Our society’s willingness to tolerate violence against animals for profit and human convenience degrades our sense of decency and compassion. The cultural acceptance of violence inflicted on sensitive animals, beings who experience pain as greatly as we do, prepares us to accept violence toward other people too. It would take a mighty act of political will to adapt our national economy to one that is more compassionate, that does not believe the torment and suffering of animals is worthwhile as long as somebody is making a buck from that suffering. Yet, if we truly long for peace, that is what we must do.
Albert Schweitzer said
“We must fight against the spirit of unconscious cruelty with which we treat the animals. Animals suffer as much as we do. True humanity does not allow us to impose such sufferings on them. It is our duty to make the whole world recognize it.

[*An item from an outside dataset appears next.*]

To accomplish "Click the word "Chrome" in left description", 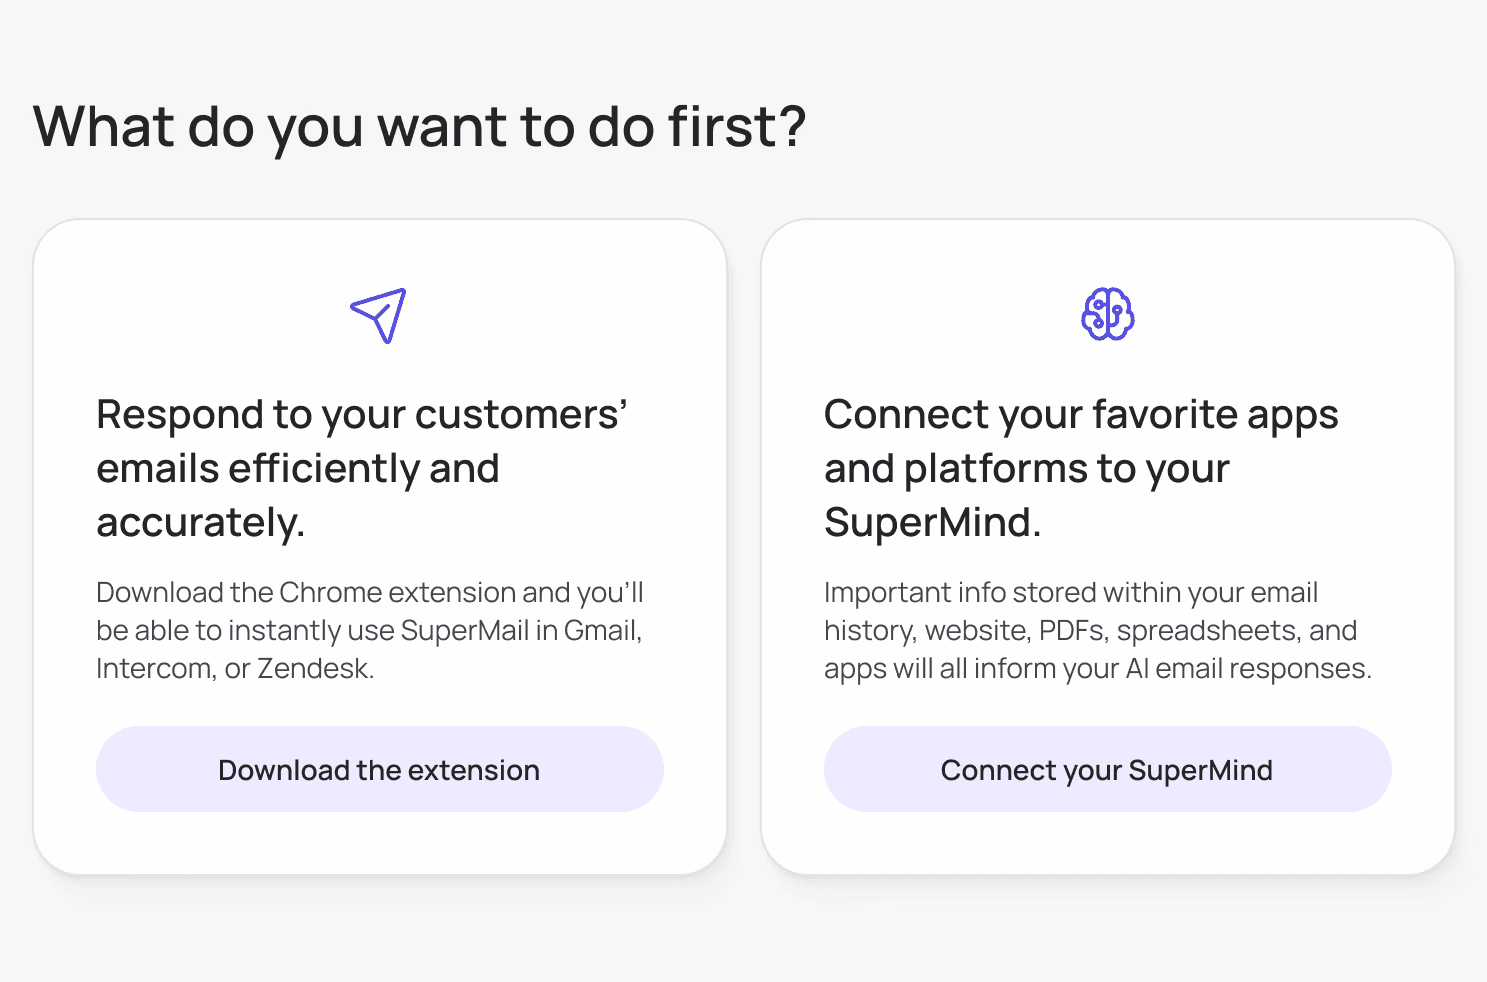I will pyautogui.click(x=331, y=592).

Until we extend our circle of compassion to all living things [beings], humanity will not find peace.”
So, for Remembrance Day 2020, let’s remember all of the suffering inflicted by wars: suffering inflicted on every civilian including children, soldiers who are often coerced into participation, and animals who never consent to be used. That suffering also includes our elderly who do not receive the care they need in nursing homes because our governments tell us we cannot afford to hire enough workers. Suffering that includes mentally ill Canadians living in homeless encampments because they do not receive the health care and support they need. The money that is spent on war and preparation for war could be used to provide better lives for every Canadian. That, too, is part of the high cost of war.
Voting for Peace
This year, let’s not only remember with sadness, but let’s resolve to support peace by voting for politicians who promote inclusion of all: peoples, communities, animals and the environment; and who resist scapegoating others. We can protest the manufacture and export of war equipment. We can be alert to examining the ways that we accept and promote violence in our own culture, including acceptance of the torment and exploitation of non-human animals that is so closely interwoven into our nation’s economy.

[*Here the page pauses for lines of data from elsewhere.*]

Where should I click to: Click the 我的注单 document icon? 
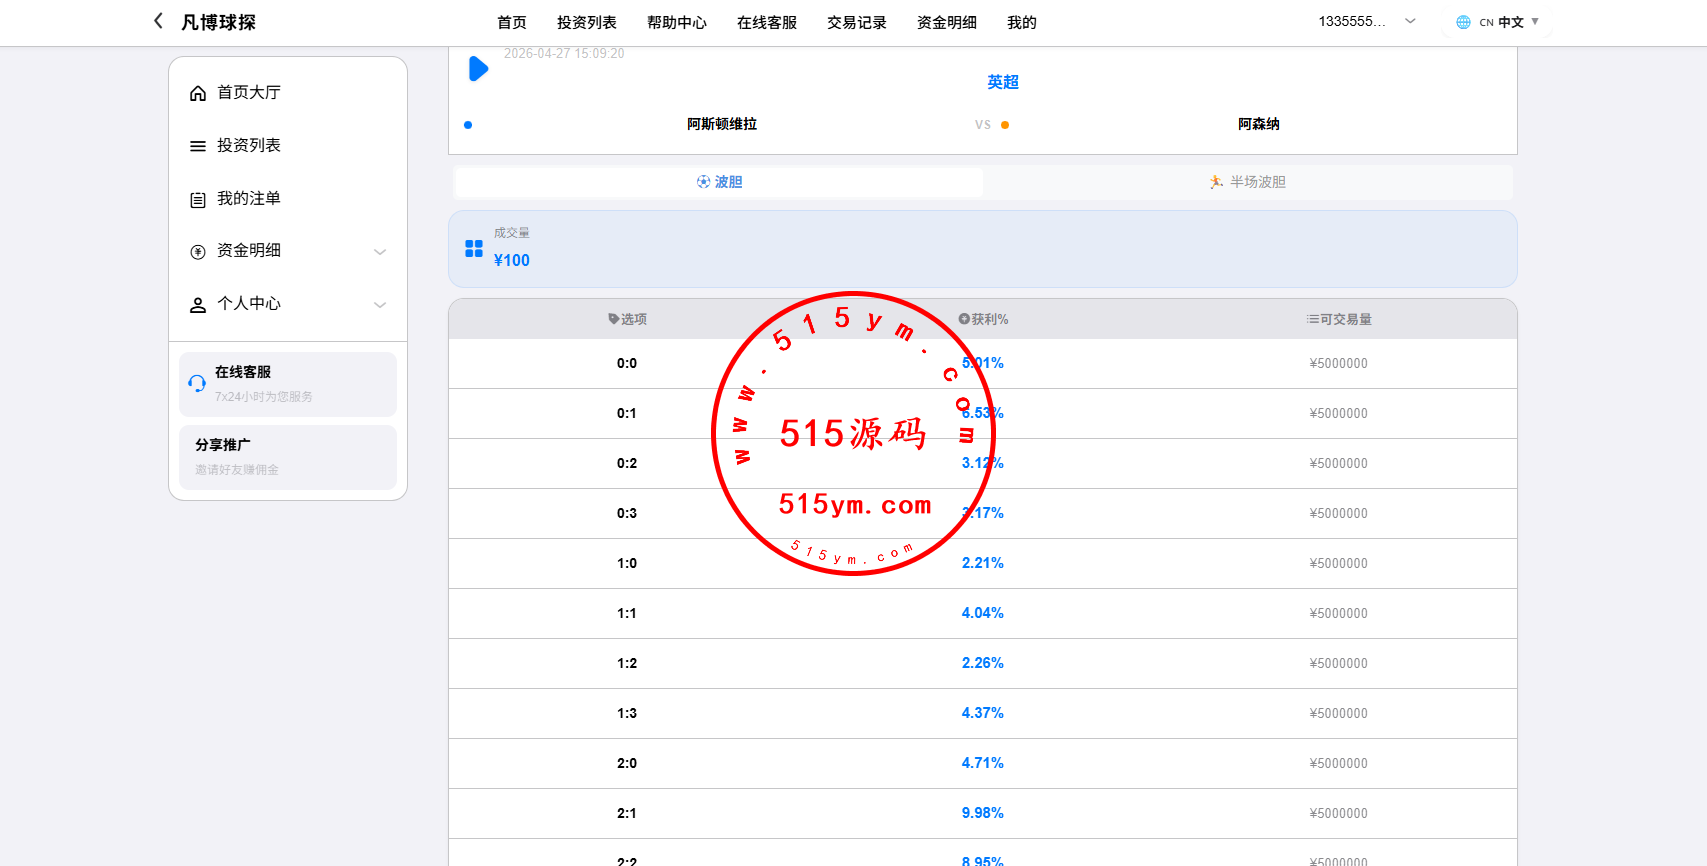(198, 199)
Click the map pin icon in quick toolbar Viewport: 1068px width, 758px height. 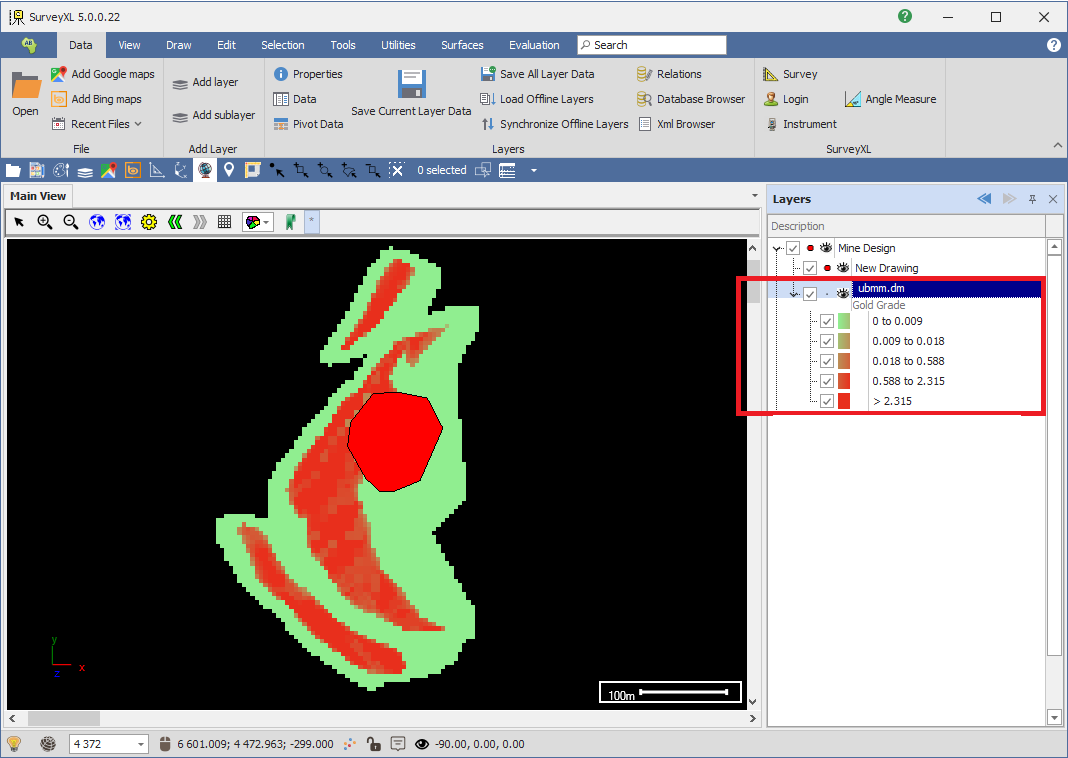[229, 170]
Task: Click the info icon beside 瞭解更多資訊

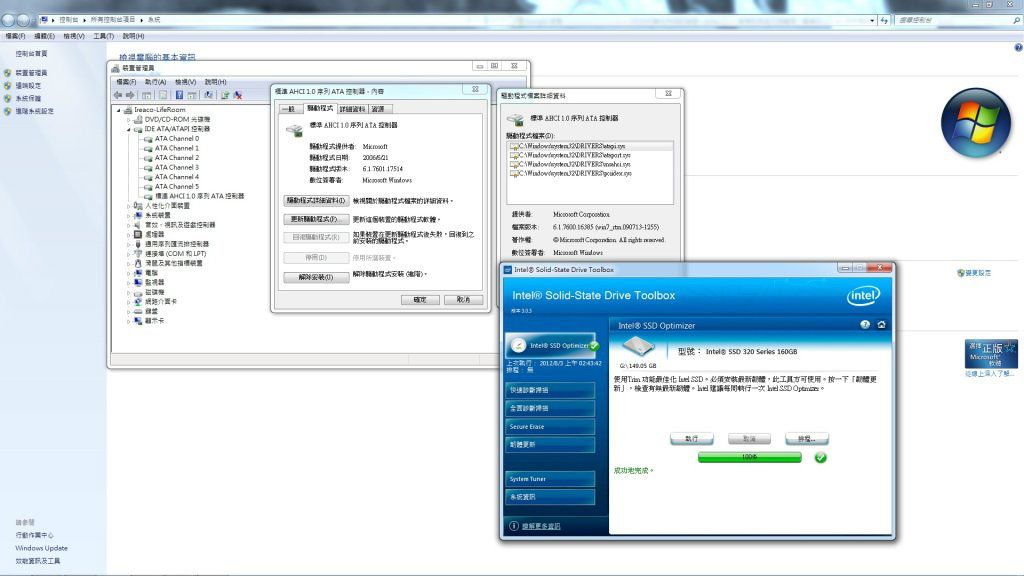Action: pyautogui.click(x=514, y=526)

These will require profound changes in political thought and economic structures. Economic re-structuring is always thought to be painful but in fact is liberating as it can extend compassion, caring and protection to all. Those who rely on industries that promote violence toward humans or animals will need to be supported as their businesses and employment are phased out. With some creative thinking we can employ countless Canadians by improving our aging infrastructure, providing good care to elderly and vulnerable people in our society, and building affordable housing. In short, we can employ people by caring for each other and creating a rich and vibrant society.
But as we contemplate the immense suffering of those who have directly experienced armed conflicts, we cannot pretend that the suffering caused by lost employment or profits is in any way comparable to the suffering caused by war.
My wish for all of us this Remembrance Day 2020 is that we should not sentimentalize the very real suffering of veterans, civilians, and animals caused by wars.
Instead, I am challenging us all to be ‘Peace Promoters’ and to resist violence in all of its forms.
And, one last note: Pigs are also direct victims of Canada’s war machine as the Department of National Defense is still using pigs to train military personnel in trauma intervention, a practice that has been abandoned by most NATO nations. Other animals are being used to test antidotes to chemical weapons. These experiments are taking place in secret with little, if any, oversight.